Do you think BPDs mistake their own projections, and fear of other people's feelings for empathy?

This post really hits home for me. I tried to make a post elsewhere yesterday but the nasty PMs picked up again from trolling children, so I am going to post over here in response to this and sort of wander off again.

I think that FLEAs do this, as well, as the mistaking the empathy.

I had an ex who was very mentally ill and I spent many, many years with her and one of the things I picked up from that was a keen sense of the completely unempathetic, not sure if that's a word, but it's the right word for this. However, I missed and still don't know, the behaviors of my latest ex and I have yet to determine if she was empathetic or not. She sort of revealed her true self after she left and told the rest of the world how she really felt about me, called me all sorts of names, etc.

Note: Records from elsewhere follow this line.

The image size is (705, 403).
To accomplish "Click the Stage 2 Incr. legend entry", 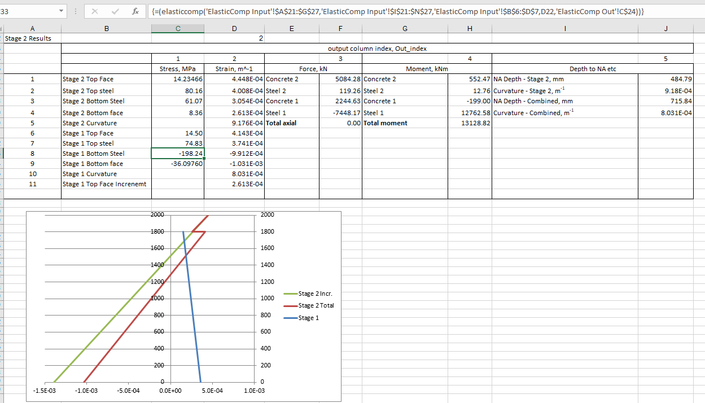I will tap(316, 294).
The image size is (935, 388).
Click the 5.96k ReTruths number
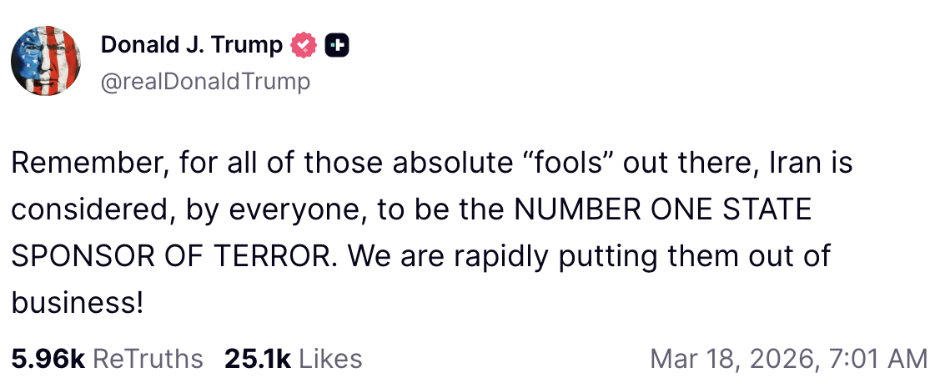point(48,359)
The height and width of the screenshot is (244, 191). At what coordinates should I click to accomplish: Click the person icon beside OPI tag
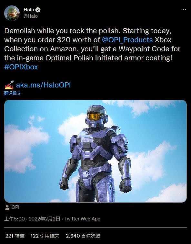[7, 207]
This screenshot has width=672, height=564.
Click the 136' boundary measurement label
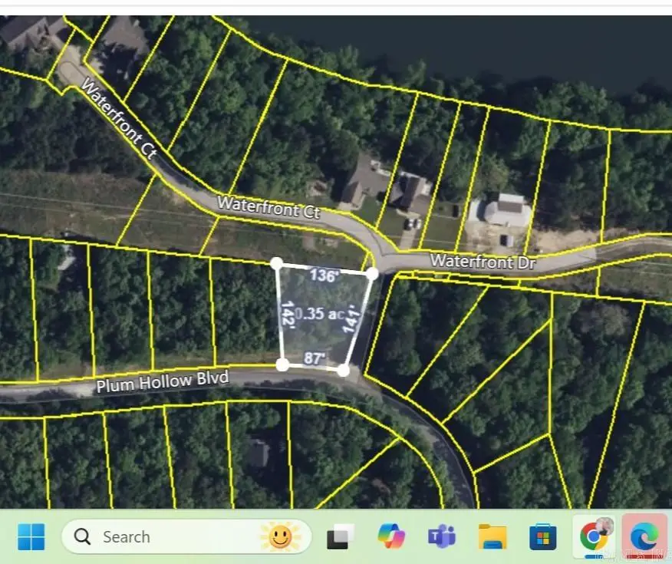[x=323, y=275]
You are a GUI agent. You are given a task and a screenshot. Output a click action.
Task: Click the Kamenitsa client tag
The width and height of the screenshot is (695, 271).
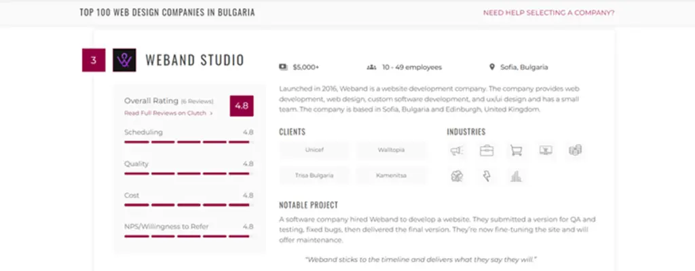pos(392,176)
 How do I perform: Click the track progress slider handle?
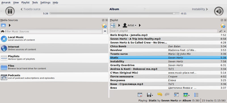point(174,13)
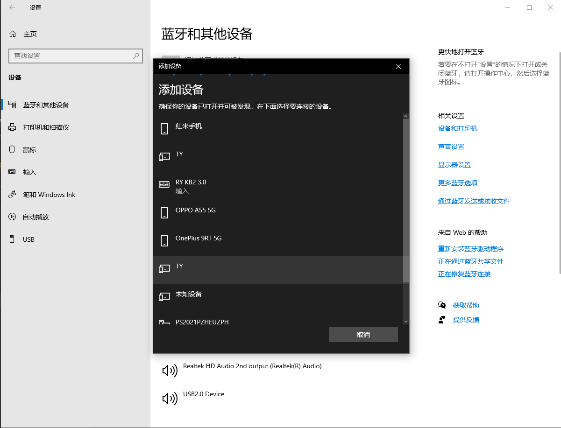The height and width of the screenshot is (428, 561).
Task: Switch to 打印机和扫描仪 section
Action: click(x=49, y=127)
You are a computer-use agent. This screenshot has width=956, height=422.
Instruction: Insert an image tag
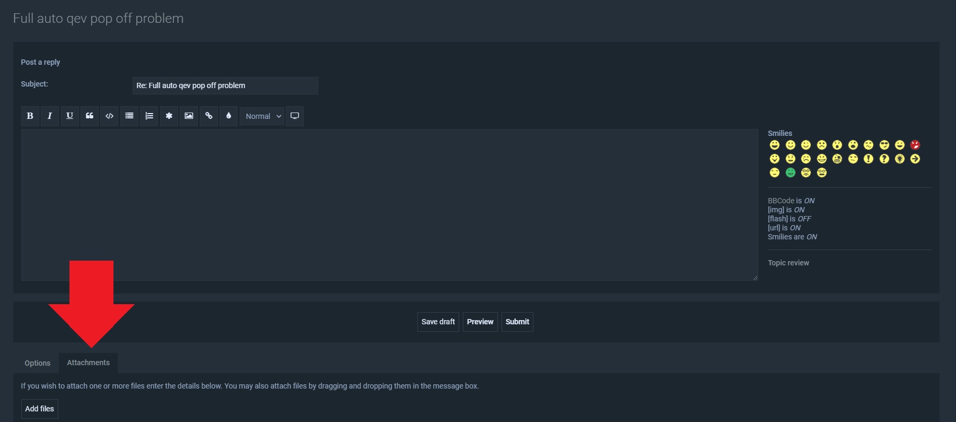click(189, 116)
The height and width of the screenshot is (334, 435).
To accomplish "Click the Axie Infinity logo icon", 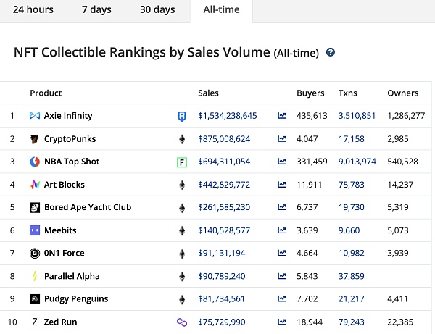I will (35, 116).
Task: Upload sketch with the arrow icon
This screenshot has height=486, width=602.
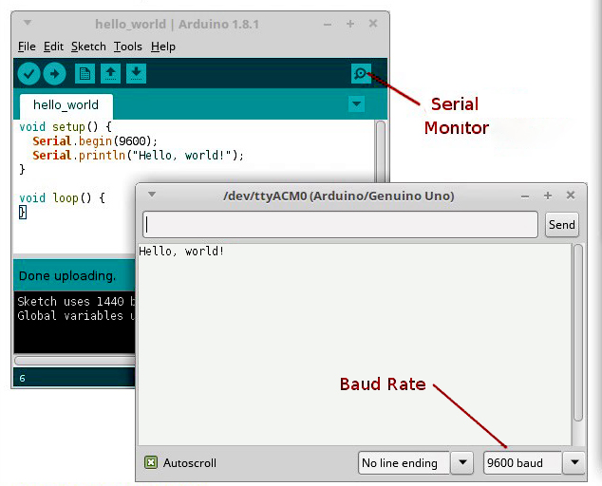Action: (54, 73)
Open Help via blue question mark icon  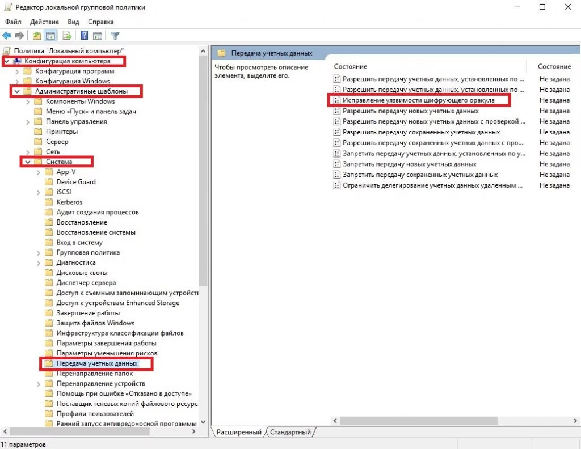pyautogui.click(x=84, y=36)
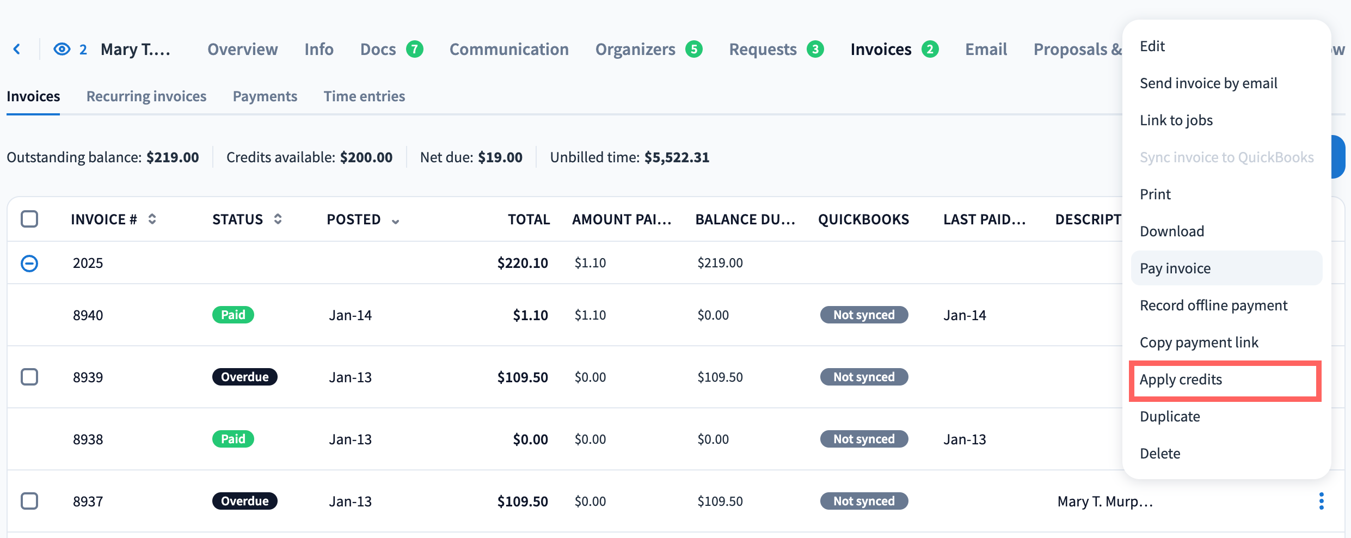The height and width of the screenshot is (538, 1351).
Task: Toggle the select-all invoices checkbox
Action: (29, 219)
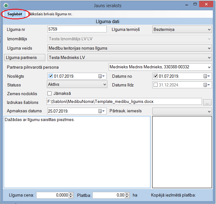Check the Jāmaksā land tax checkbox
The image size is (216, 204).
click(x=49, y=93)
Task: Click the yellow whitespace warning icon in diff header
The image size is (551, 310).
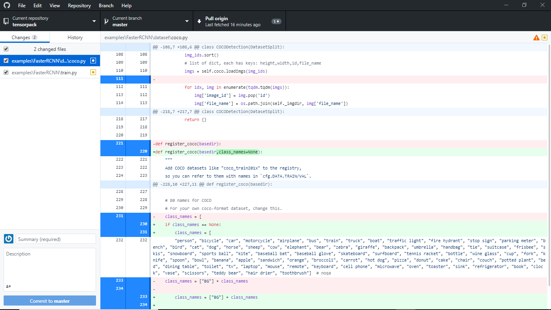Action: tap(545, 37)
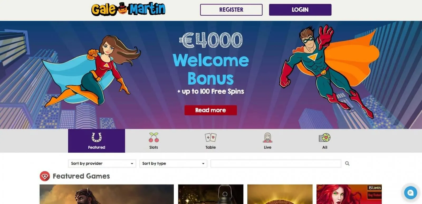Open the first featured game thumbnail
422x204 pixels.
(x=107, y=194)
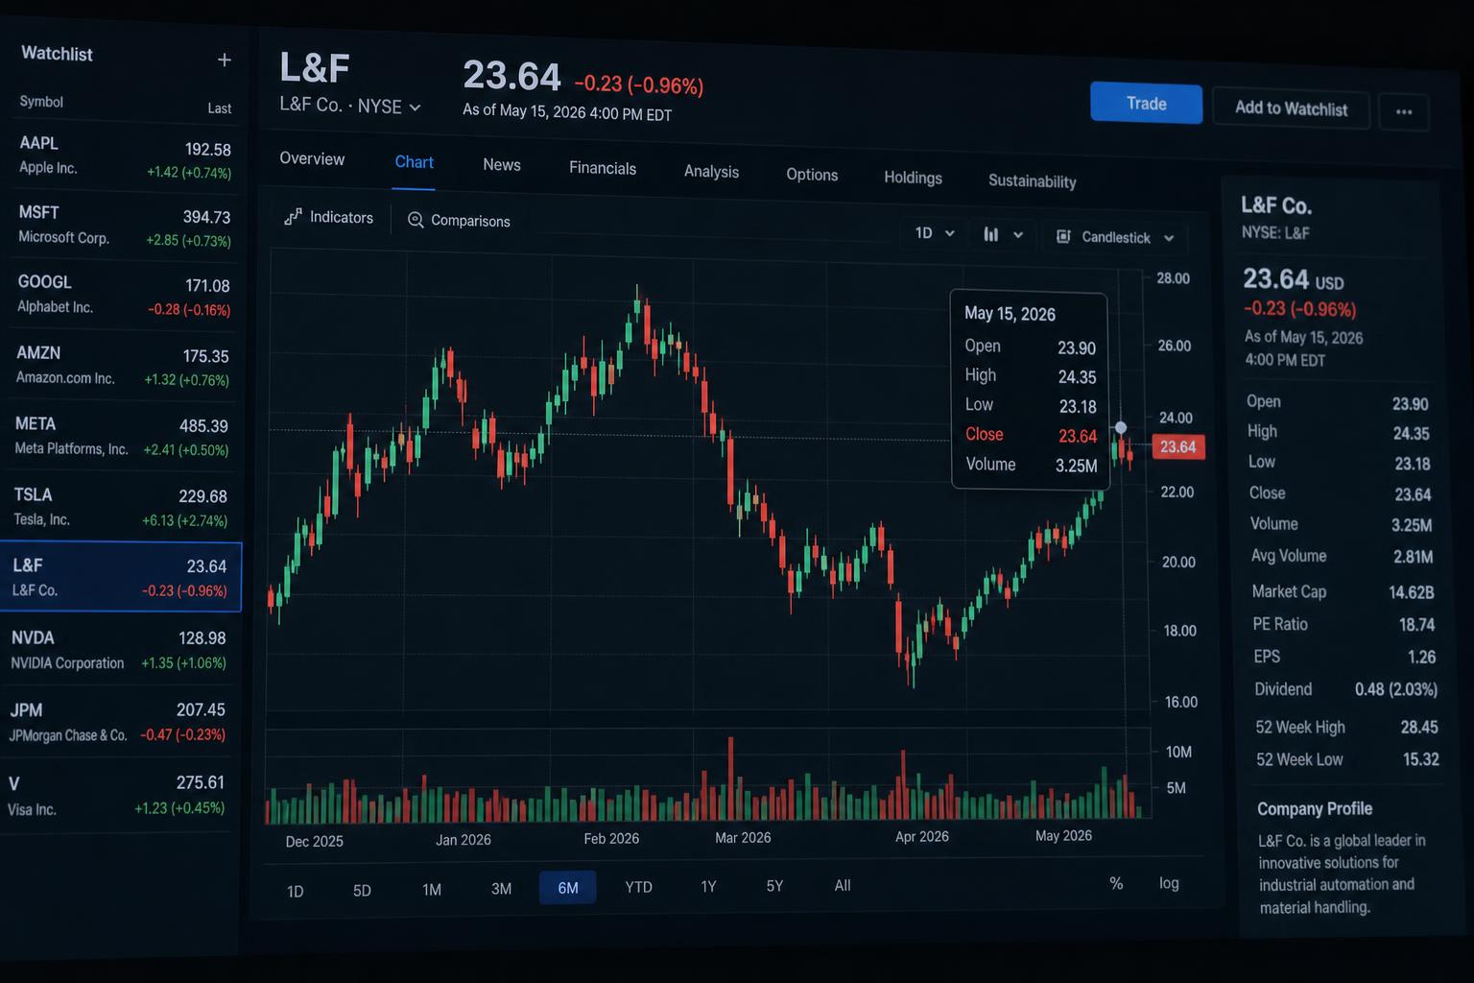This screenshot has height=983, width=1474.
Task: Click the bar-style chart interval icon
Action: pos(991,234)
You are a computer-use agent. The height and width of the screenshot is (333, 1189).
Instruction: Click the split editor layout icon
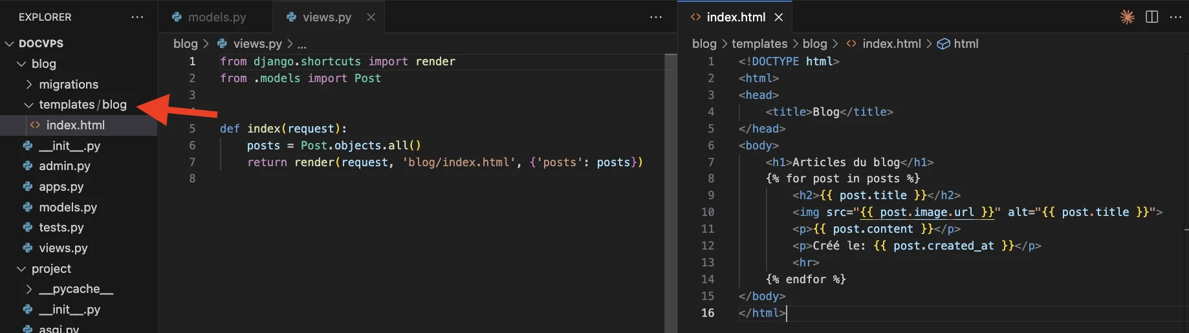[1151, 17]
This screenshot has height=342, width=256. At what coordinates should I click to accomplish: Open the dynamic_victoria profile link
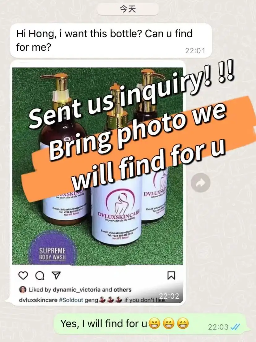[x=76, y=290]
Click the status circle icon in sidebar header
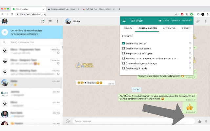The width and height of the screenshot is (210, 131). coord(43,21)
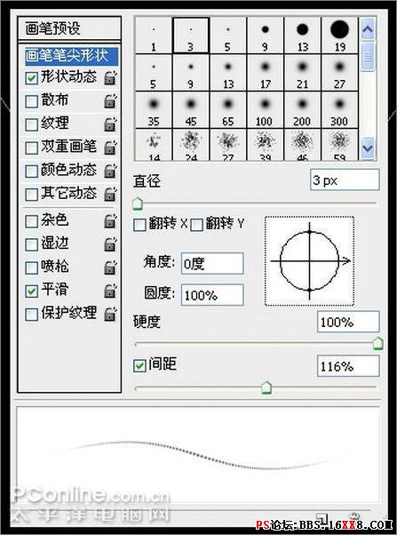Image resolution: width=397 pixels, height=535 pixels.
Task: Click the lock icon beside 平滑
Action: (110, 291)
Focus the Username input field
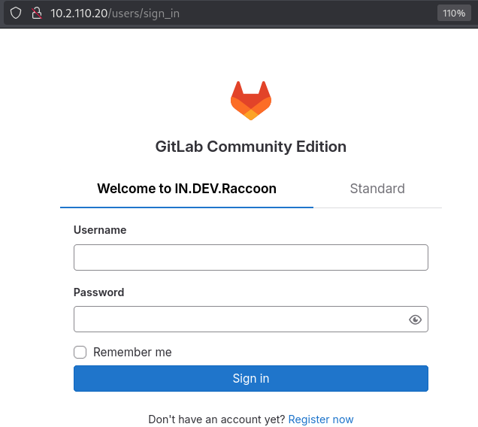Screen dimensions: 478x427 [x=250, y=257]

I don't think she was ever the type to follow me around reddit, etc. However, if she was, I would point her to this post and say: Please explain to me if this was what was going on for both of us? Did we make a mistake in thinking things about each other and assuming our own situations were THIS? I think having this in mind for a research topic/counseling subject would have been the key to us having a successful post-relationship friendship or continuing our relationship. Why? Because we both came from situations where our tuned up senses would have done this and could have mistaken this for something else.

We both ended up pointing the uBPD finger at each other when what is happening here might have been the results of us having spent years with uBPD and uNPD and uASPD people.

Thanks for posting and getting this off of your chest. The FLEAs I have developed could have happened from dealing with exactly what you describe, for years no less.

The line that stands out for me the most is: The thing I find so ironic is that most BPDs could not handle being on the receiving end.

We both did handle it, but I think our both being with people for so many years that didn't caused us to over ramp our sensitivity to what you describe here and develop our own sense of trying to figure out "fake empathy" or "projections".

Hope my rambling makes sense. I need coffee.